When I say “Activision” I really mean Call of Duty. The latest ones all the way up to Black Ops III are available on discs for PC. I don’t know on how many discs, but I remember seeing a picture of an Advanced Warfare box containing six discs that activate on Steam, so I would presume at least that many for the games following it.
I haven’t actually looked inside any recenet Ubisoft PC game boxes but I would presume it’s the same story. If it was just a download code or something I imagine the boxes would say that on the front (I’ll get to why below). Games as recent as Far Cry 4, Assassin’s Creed Syndicate, and Far Cry Primal are available for PC on discs.
From what I can tell I think Take-Two’s PC physical release policy is less uniform. Its recent shining example of a retail PC release is Grand Theft Auto V, which comes in an elaborate box containing seven neatly-organized discs. After that as of this writing you still have to download probably over 10 gigs of updates from Rockstar Social Club. Just looking at my copy makes me miss the old days of massive PC game boxes. I guess you can do that though when your game sells 65 million copies. Most of what 2K Games sells on PC you can still get on discs, including games like Evolve, Battleborn, Civilization, Borderlands, and XCOM. I don’t know about the 2K sports games now but I’ve seen previous years of NBA 2K at retail.
Oh, technically one last one is CDProjekt RED, which did release The Witcher 3 for PC on discs in North America, and it made a big point about not being tied to any DRM. The last time I got to look at the box in a store it said something like “activation required, internet connection NOT required to play game.” I wouldn’t be surprised if it activated on GOG which is DRM-free anyway. I just don’t really count CDPR since it releases games so infrequently.
There are other publishers that recently stopped doing PC discs or at least ones that contain the actual full game.
Titanfall 2’s being download-only on PC seems like a shock to some but I think Battlefield Hardline was the last game EA released on a disc for PC. You can still find copies of the standard edition of Dragon Age Inquisition but not Game of the Year Edition. Star Wars Battlefront was when EA started the policy of shipping boxes with “DOWNLOAD ONLY. NO DISC INCLUDED.” clearly printed on the front.

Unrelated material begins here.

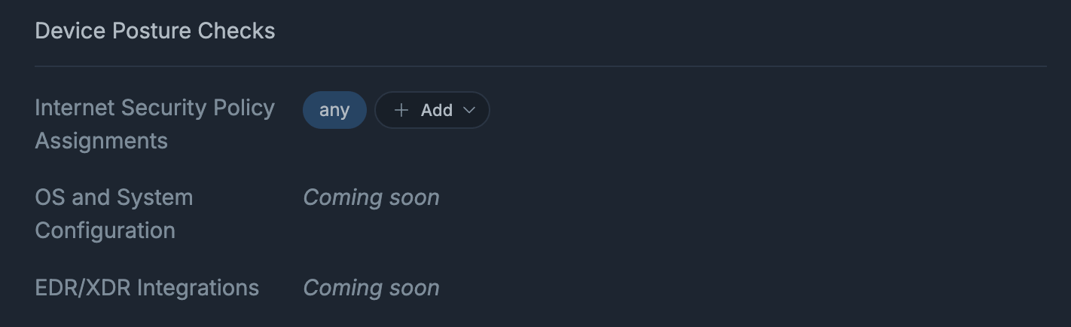
Task: Click the Internet Security Policy Assignments label
Action: (x=154, y=124)
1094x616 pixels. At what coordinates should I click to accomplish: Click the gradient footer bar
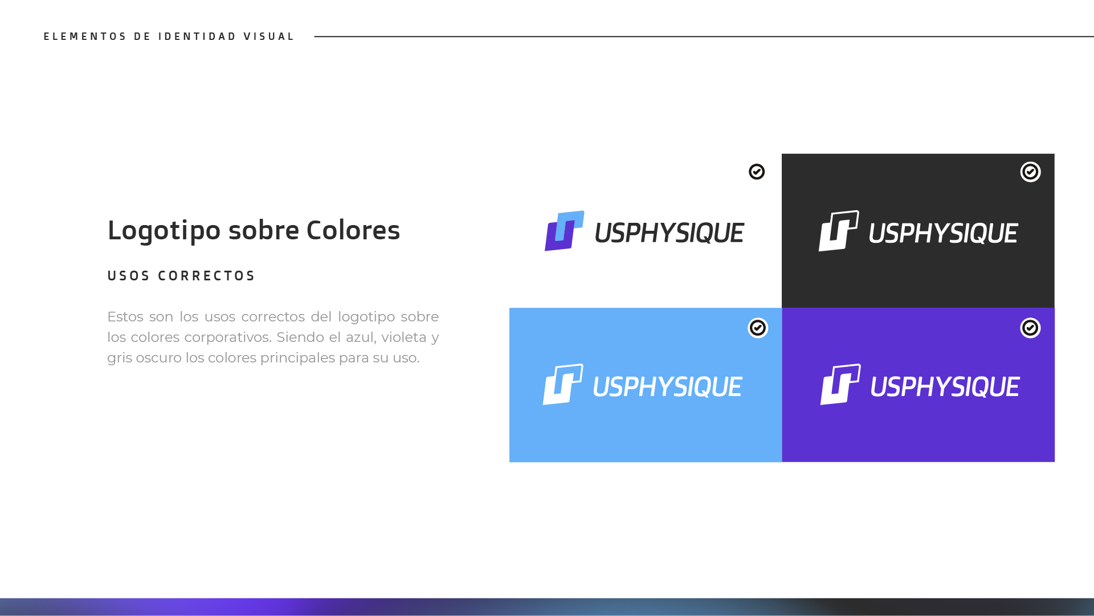(547, 606)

As I previously noted, Bethesda started another policy with Fallout 4. Now all its games just come on one disc with about 5 gigabytes of data, forcing you to download the rest over Steam. The last Bethesda game with a full physical PC release in North America was Wolfenstein: the New Order which shipped on four discs.
People think it was Steam that killed PC retail, but that was just the first step. I think what did more damage was the move to Blu-Ray ROMs. During the last console generation most major games were optimized for the Xbox 360 which forced developers to fit the data onto DVDs. Publishers like Square Enix, EA, Bethesda, or Capcom could easily just do the same thing for the PC version. Now consoles have completely adopted Blu-Ray. But Blu-Ray drives for PCs never really caught on, probably due to Blu-Ray itself never reaching the same market penetration as DVD, as well as some kind of DRM forcing people to buy extra software to watch Blu-Ray movies on PCs. After a while, video distribution on PC accepted digital as its future, and gaming followed. The only Blu-Ray ROM game I remember being made was GTA IV.
If internet infrastructure was better in North America this wouldn’t be as much of a problem. Hopefully something comes of Netflix’s call to the FCC to do something about data caps and usage-based-billing.